Au-delà, dans son rapport sur l’IA & les données de santé, le député Villani lance des pistes ambitieuses visant à : « la captation, structuration et annotation des données produites dans le cadre du suivi du patient », mais aussi, « la mise en place de systèmes adaptés aux usages liés à l’IA visant à plateformiser le domaine », de même que « des procédures d’accès aux données plus fluides et un cadre pour expérimenter en conditions réelles les solutions émergentes. »

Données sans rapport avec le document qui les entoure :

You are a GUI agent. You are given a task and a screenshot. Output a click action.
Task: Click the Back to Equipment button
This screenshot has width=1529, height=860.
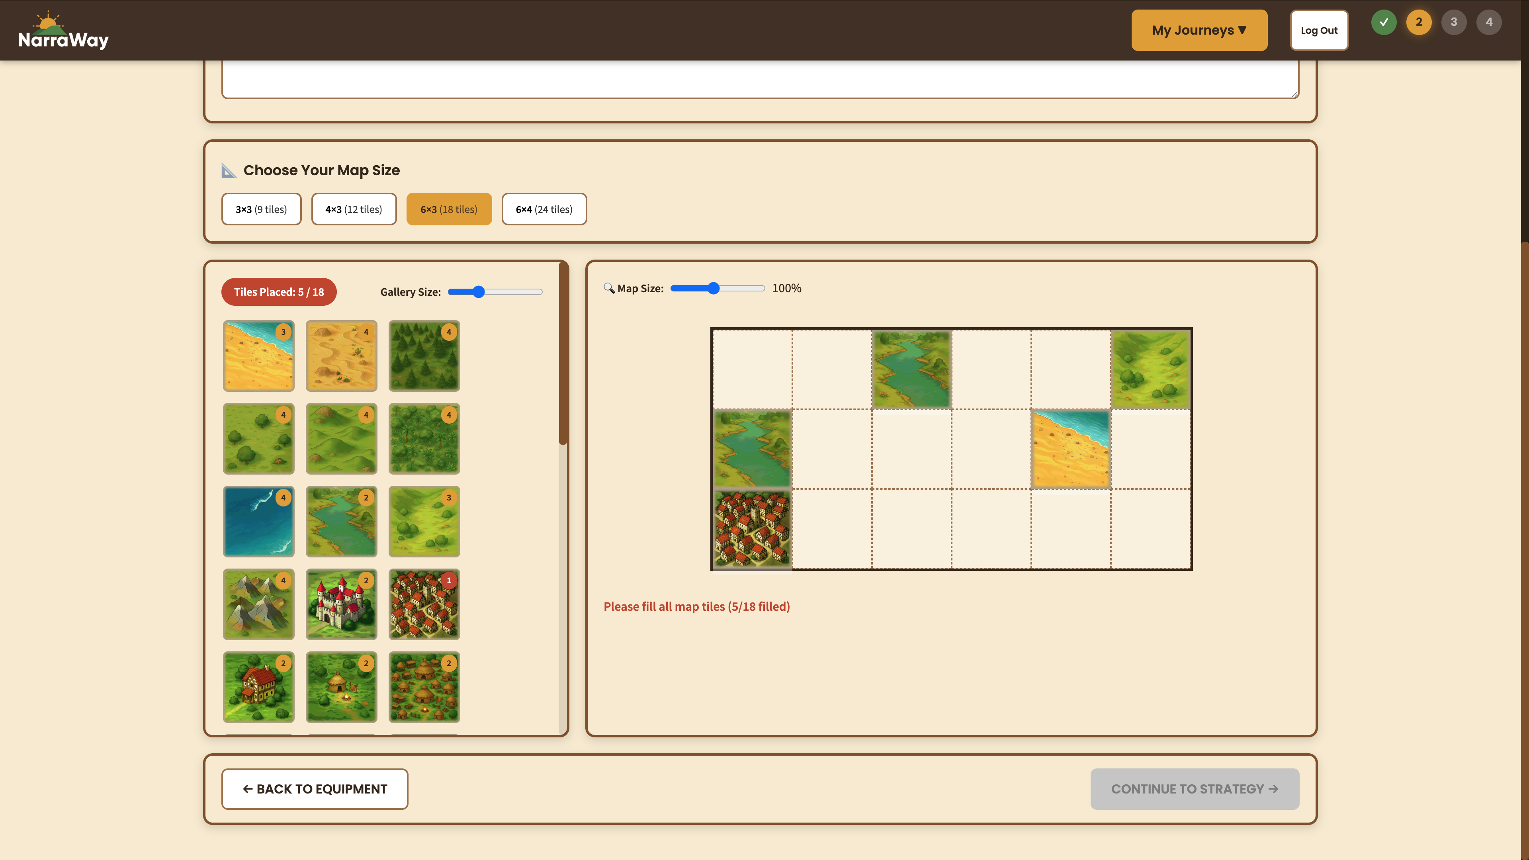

Il explique aussi que « L’un des rôles de la puissance publique à l’heure de l’IA est d’orchestrer le « monitoring » de l’ensemble du système sanitaire, c’est-à-dire d’identifier les données susceptibles d’être utilisées et d’organiser les modalités concrètes de leur collecte et de leur exploitation à des fins de santé. À l’heure actuelle, le pilotage des politiques de données de santé est partagé entre plusieurs entités : l’Institut national des données de santé, l’ASIP santé, l’Administrateur général des données et la mission Etalab, etc. Cette gouvernance gagnerait à être clarifiée afin d’énoncer des lignes directrices fortes et de proposer une offre de services lisible autour des données »

La décision d’extraire l’infogérance de son cadre réglementaire est en contradiction totale avec ces prises de position.

D’autant qu’aujourd’hui, des solutions existent, notamment pour les start-up qui disposent de solutions de financement leur permettant de faire face à ces investissements en termes de conformité & de certification (CICE, C2I par exemple). De plus, le secteur du conseil aborde ce marché avec des solutions peu coûteuses et rapidement actionnables.

Pour finir, extraire les sociétés d’infogérance de la certification ne les affranchit pas pour autant de se mettre en conformité avec le RGDP ; et si cette étape est en cours, pourquoi ne pas compléter la démarche avec les mécaniques spécifiques à leur secteur d’activité ?  Dans un domaine déjà extrêmement normé (marquage CE, ISO13485 etc.), faire de la certification HDS le parent pauvre de la sécurité n’est ni un bon calcul, ni bon investissement pour pérenniser l’infrastructure de notre avenir.